--- START ---

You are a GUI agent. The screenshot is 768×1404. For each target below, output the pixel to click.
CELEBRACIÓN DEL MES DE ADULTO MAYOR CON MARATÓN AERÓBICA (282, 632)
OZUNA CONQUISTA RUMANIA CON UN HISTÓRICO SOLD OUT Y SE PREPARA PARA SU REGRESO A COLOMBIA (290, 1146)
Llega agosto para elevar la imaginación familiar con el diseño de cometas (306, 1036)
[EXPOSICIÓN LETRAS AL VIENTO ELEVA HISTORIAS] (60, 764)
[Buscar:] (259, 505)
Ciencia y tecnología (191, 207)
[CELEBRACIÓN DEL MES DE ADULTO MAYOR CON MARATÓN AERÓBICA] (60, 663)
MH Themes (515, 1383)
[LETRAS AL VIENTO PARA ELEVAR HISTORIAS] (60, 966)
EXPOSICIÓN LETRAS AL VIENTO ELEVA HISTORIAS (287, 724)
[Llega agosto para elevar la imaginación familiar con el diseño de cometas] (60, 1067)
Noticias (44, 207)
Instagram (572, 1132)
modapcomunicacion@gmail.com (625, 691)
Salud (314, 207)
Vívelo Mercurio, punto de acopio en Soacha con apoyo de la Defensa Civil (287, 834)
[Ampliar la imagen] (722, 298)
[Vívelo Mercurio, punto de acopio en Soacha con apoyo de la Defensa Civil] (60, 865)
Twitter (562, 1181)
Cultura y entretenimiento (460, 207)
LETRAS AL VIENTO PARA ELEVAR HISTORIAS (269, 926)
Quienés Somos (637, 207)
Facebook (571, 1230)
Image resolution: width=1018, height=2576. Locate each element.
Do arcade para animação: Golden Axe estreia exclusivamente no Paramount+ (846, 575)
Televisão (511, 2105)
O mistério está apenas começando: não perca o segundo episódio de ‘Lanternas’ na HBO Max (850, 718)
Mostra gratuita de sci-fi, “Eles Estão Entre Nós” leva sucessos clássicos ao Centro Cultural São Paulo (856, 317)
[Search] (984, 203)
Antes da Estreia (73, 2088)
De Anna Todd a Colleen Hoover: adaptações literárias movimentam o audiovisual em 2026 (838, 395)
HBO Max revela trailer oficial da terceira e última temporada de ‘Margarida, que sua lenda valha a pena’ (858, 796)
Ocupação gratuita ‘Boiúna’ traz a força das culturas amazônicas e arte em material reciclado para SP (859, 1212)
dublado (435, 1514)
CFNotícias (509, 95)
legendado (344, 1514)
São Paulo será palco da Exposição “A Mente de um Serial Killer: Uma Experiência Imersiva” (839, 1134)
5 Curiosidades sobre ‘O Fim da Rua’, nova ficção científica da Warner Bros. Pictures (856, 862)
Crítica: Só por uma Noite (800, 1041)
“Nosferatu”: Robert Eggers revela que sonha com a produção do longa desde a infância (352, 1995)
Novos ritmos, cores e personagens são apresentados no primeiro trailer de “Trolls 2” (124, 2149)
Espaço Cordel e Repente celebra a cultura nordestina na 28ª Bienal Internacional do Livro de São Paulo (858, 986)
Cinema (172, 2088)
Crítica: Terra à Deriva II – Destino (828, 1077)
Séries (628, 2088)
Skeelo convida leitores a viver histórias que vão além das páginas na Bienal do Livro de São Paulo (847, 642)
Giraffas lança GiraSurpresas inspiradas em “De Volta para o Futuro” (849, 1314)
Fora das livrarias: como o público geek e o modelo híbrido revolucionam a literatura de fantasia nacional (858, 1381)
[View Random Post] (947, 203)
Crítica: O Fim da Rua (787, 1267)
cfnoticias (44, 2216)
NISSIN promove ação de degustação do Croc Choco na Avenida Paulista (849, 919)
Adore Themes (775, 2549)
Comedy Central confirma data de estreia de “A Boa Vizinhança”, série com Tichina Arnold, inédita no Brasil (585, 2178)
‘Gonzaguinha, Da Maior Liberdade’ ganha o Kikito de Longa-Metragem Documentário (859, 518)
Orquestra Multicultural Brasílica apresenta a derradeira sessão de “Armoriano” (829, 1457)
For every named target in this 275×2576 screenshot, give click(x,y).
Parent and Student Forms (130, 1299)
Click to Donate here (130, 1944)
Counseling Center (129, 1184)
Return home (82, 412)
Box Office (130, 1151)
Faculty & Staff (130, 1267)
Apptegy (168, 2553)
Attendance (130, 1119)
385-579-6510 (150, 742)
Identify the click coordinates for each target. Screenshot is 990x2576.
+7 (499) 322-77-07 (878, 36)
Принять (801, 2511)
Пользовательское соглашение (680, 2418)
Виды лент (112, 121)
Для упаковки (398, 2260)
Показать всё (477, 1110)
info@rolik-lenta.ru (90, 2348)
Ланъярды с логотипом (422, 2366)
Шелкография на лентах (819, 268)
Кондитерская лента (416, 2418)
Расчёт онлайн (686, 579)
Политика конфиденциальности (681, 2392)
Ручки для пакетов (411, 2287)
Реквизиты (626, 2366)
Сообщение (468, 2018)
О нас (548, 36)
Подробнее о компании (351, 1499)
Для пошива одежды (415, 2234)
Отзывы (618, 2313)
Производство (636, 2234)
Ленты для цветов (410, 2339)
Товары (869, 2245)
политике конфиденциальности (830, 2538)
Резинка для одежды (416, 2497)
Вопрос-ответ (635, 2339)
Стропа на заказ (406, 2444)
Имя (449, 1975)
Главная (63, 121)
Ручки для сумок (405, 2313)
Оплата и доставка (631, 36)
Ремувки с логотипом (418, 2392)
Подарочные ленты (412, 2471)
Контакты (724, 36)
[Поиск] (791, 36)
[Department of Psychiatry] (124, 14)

--- END ---

## Problem details
Search the data for the string "CELEBRACIÓN" and copy every line where it appears.

## Response to this task
CELEBRACIÓN DEL MES DE ADULTO MAYOR CON MARATÓN AERÓBICA (282, 632)
[CELEBRACIÓN DEL MES DE ADULTO MAYOR CON MARATÓN AERÓBICA] (60, 663)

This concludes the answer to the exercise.